Since it was founded in 2013, the Neuromotor Research Clinic has helped many infants and children recovering from stroke gain motor and cognitive skills through intensive bursts of constraint-induced movement therapy.
The researchers apply a lightweight cast to the child’s non-impaired arm, compelling them to rehabilitate the side of their body impacted by the stroke. The casting occurs jointly with a four-week intensive occupational therapy protocol.
Four years ago, the first Phase III multicenter pediatric stroke recovery trial began. Led by Sharon Landesman Ramey, professor and distinguished research scholar at the Fralin Biomedical Research Institute, and Warren Lo at Nationwide Children’s Hospital, the trial is evaluating the therapy in 240 children nationwide. The institute’s Neuromotor Research Clinic serves as the treatment implementation core for the 14-site trial.

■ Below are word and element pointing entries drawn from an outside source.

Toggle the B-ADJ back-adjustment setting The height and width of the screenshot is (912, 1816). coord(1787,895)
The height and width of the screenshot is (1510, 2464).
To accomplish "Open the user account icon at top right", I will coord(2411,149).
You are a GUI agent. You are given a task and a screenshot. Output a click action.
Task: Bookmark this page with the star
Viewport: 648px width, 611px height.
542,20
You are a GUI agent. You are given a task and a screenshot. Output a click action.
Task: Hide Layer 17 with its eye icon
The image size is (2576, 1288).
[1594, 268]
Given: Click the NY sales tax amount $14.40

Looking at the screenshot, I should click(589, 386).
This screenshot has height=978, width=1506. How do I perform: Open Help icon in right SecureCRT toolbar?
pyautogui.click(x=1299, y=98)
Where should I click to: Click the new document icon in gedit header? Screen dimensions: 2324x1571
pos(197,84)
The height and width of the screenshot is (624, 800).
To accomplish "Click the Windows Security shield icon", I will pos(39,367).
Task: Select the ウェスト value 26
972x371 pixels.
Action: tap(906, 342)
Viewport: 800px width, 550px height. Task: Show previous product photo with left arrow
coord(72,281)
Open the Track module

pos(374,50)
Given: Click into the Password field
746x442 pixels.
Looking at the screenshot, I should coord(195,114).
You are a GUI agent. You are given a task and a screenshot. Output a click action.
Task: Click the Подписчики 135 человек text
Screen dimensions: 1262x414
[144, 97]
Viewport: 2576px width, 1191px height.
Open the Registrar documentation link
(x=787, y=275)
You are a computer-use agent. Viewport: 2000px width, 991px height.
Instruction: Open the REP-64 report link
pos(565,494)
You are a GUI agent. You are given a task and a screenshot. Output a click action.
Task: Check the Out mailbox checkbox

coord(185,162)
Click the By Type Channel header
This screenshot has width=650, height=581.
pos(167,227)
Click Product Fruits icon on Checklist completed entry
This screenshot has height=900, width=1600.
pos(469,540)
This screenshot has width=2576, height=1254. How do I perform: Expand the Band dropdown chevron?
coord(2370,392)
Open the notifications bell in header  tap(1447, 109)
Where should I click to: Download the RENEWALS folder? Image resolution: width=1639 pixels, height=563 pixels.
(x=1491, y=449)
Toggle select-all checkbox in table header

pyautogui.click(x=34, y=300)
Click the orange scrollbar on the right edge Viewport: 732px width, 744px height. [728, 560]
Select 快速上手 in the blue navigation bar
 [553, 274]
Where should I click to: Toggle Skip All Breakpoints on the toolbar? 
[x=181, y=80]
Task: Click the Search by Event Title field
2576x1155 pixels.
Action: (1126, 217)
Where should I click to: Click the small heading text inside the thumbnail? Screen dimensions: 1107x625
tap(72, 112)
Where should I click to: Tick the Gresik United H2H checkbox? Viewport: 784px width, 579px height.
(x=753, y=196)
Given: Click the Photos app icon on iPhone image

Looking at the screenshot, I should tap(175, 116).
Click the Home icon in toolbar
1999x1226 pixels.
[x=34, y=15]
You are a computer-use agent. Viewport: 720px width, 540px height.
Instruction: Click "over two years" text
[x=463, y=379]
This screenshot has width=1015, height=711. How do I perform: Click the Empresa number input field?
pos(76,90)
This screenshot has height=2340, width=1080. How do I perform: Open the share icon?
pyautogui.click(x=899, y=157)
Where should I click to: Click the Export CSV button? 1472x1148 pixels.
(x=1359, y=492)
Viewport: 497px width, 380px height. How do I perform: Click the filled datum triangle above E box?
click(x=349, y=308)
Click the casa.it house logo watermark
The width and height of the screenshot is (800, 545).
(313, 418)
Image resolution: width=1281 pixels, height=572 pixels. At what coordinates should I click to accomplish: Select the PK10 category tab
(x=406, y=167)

Ramey and DeLuca recently demonstrated that higher doses of constraint-induced movement therapy – 20 three-hour sessions over four weeks – yielded significant and lasting improvements in everyday function of the patients’ arms and hands. The findings were reported in Pediatrics in 2021.
Studying rare diseases at the Fralin Biomedical Research Institute
Researchers across the world continue to make progress in identifying new ways to diagnose, treat, and even prevent a wide range of rare diseases – yet 95% of the conditions still lack effective treatments.
“Although the incidence of any individual rare disease by definition is low, as defined in the Orphan Drug Act as affecting fewer than 200,000 people, the fundamental scientific discoveries that emerge through their study provides immense value," said Michael Friedlander, executive director of the Fralin Biomedical Research Institute and Virginia Tech’s vice president for Health Sciences and Technology.
“In addition to affecting more than 30 million Americans who need help from discoveries to advance treatments and cures, rare diseases offer an important biological window into cellular and molecular processes that manifest in other disorders that have much higher prevalence. It’s vital that we continue to investigate the mechanisms and treatments of rare diseases to advance our understanding of human lifespan development, and ultimately to help patients with rare diseases while also providing insights and informing new therapeutics for treating more common disorders alike.”